Maybelle Carter
Maybelle Carter, born on May 10, 1909, in Nickelsville, Virginia, was a pivotal figure in the development of country music and a key member of the Carter Family, often regarded as the "first family" of the genre. Raised in a rural Appalachian community, she found solace in music and church, which were vital parts of life in the isolated region. In the 1920s, Maybelle joined her cousin Sara and her husband A. P. Carter to form a musical trio that would record during the historic Bristol Sessions, marking a seminal moment in country music history. Their songs often depicted the struggles and hardships of American life, resonating with listeners during difficult times like the Great Depression.
Following the family's initial success, Maybelle continued to perform, forming the Carter Sisters and Mother Maybelle after the group disbanded in the early 1940s. She played a significant role in popularizing the Carter Family's music, influencing numerous musicians across various genres with her innovative guitar style, known as the "Carter scratch." Her contributions were recognized with the induction of the Carter Family into the Country Music Hall of Fame in 1970. Maybelle's legacy is profound, with her music still celebrated and performed today, illustrating her lasting impact on American music history. She passed away in 1978, leaving behind a rich heritage that continues to inspire artists around the world.

_Provided records_
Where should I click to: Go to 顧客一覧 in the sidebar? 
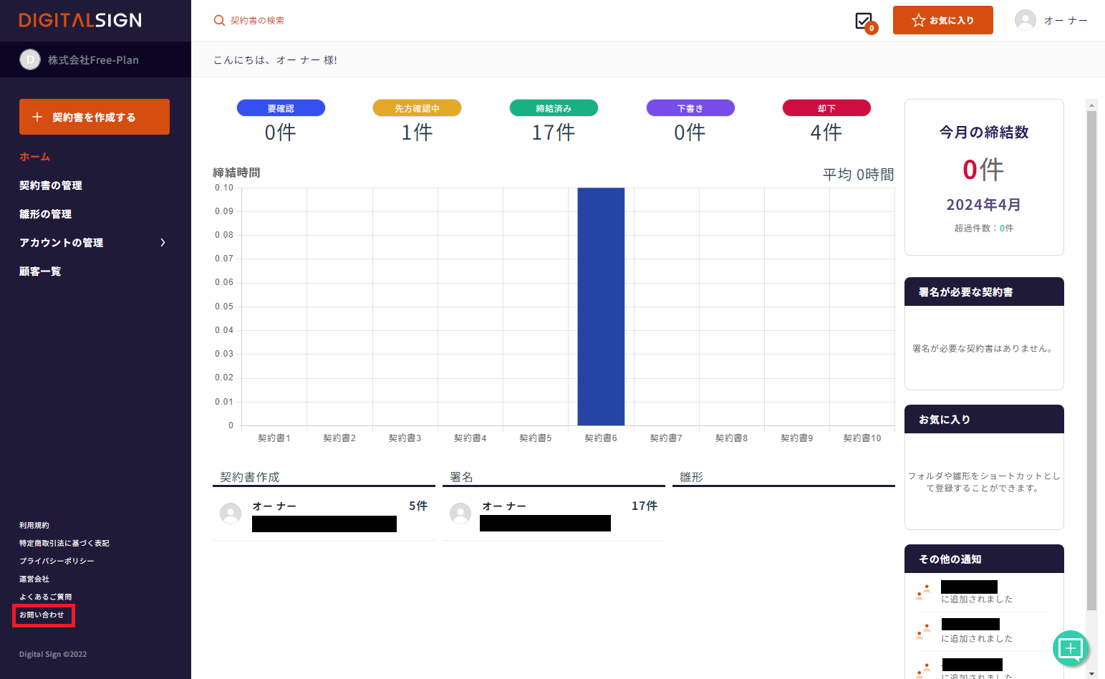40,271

--

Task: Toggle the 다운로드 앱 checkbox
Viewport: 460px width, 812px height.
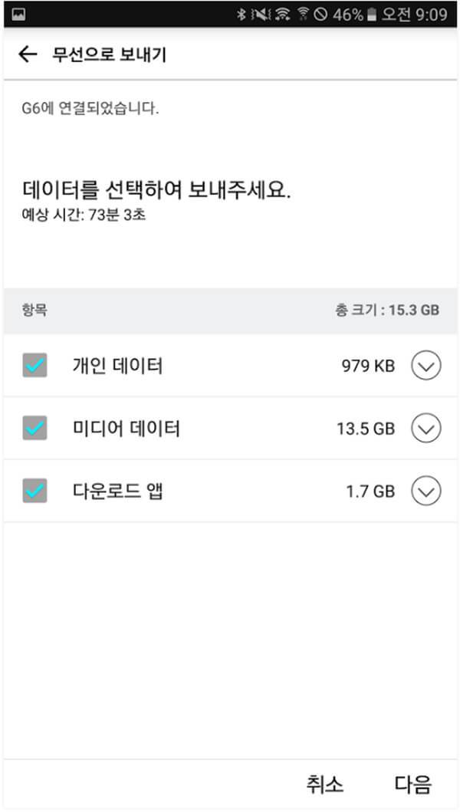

_Set task_
Duplicate the whole text on Maybelle Carter word for word. The entries play no part in what comes next.

_Result of this exercise_
Maybelle Carter
Maybelle Carter, born on May 10, 1909, in Nickelsville, Virginia, was a pivotal figure in the development of country music and a key member of the Carter Family, often regarded as the "first family" of the genre. Raised in a rural Appalachian community, she found solace in music and church, which were vital parts of life in the isolated region. In the 1920s, Maybelle joined her cousin Sara and her husband A. P. Carter to form a musical trio that would record during the historic Bristol Sessions, marking a seminal moment in country music history. Their songs often depicted the struggles and hardships of American life, resonating with listeners during difficult times like the Great Depression.
Following the family's initial success, Maybelle continued to perform, forming the Carter Sisters and Mother Maybelle after the group disbanded in the early 1940s. She played a significant role in popularizing the Carter Family's music, influencing numerous musicians across various genres with her innovative guitar style, known as the "Carter scratch." Her contributions were recognized with the induction of the Carter Family into the Country Music Hall of Fame in 1970. Maybelle's legacy is profound, with her music still celebrated and performed today, illustrating her lasting impact on American music history. She passed away in 1978, leaving behind a rich heritage that continues to inspire artists around the world.